_PROMPT_:
Copy verbatim the lines from the one containing "Given: Click the 历史记录 row label" through the one containing "Looking at the", inclusive, and give only those lines.

_ITEMS_:
:::::

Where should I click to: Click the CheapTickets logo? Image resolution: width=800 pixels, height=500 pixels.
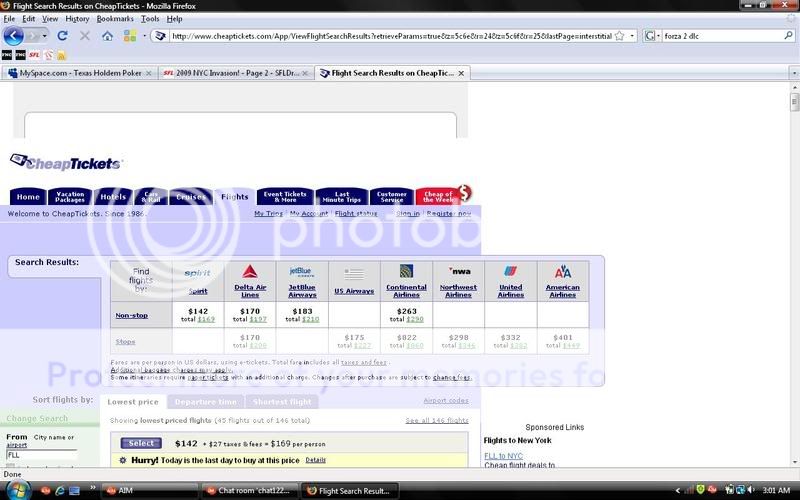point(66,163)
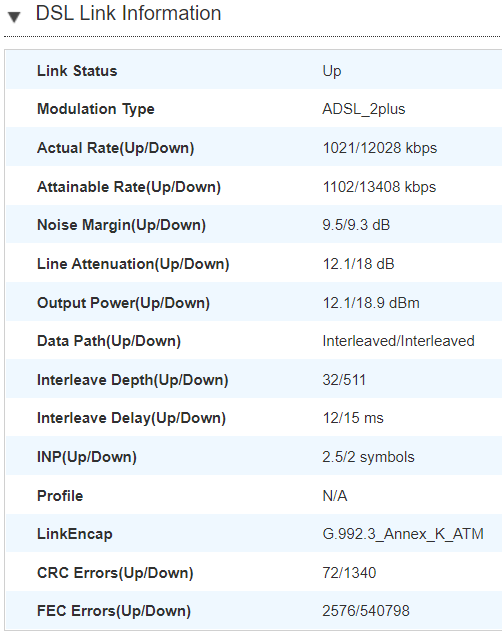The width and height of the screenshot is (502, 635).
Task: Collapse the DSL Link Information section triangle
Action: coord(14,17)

:::::

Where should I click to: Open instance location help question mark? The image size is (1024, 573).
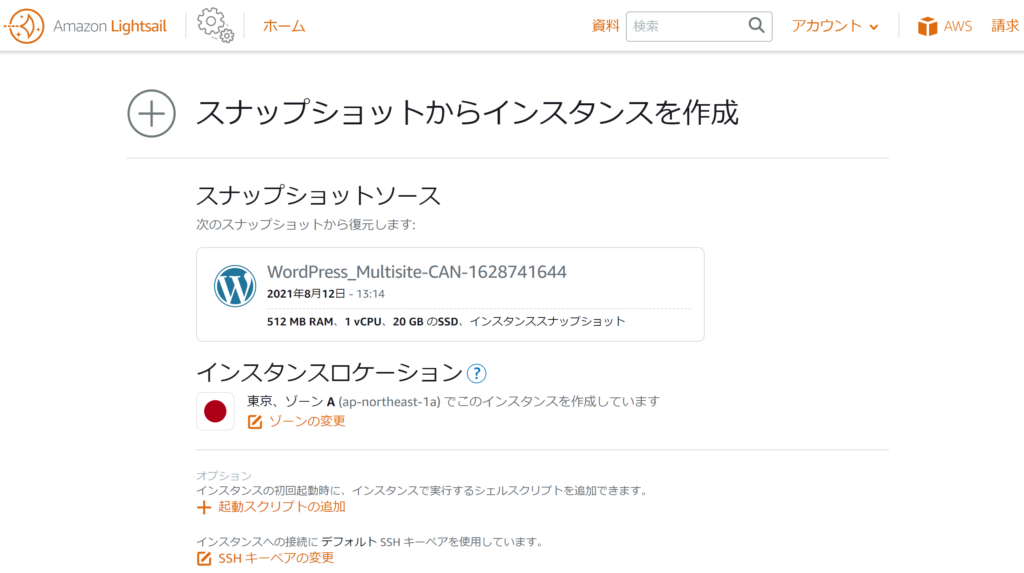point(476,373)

:::::

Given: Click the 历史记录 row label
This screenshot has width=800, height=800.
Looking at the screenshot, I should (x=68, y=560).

:::::

_RESULT OF THIS TASK_:
Given: Click the 历史记录 row label
This screenshot has width=800, height=800.
Looking at the screenshot, I should (x=68, y=560).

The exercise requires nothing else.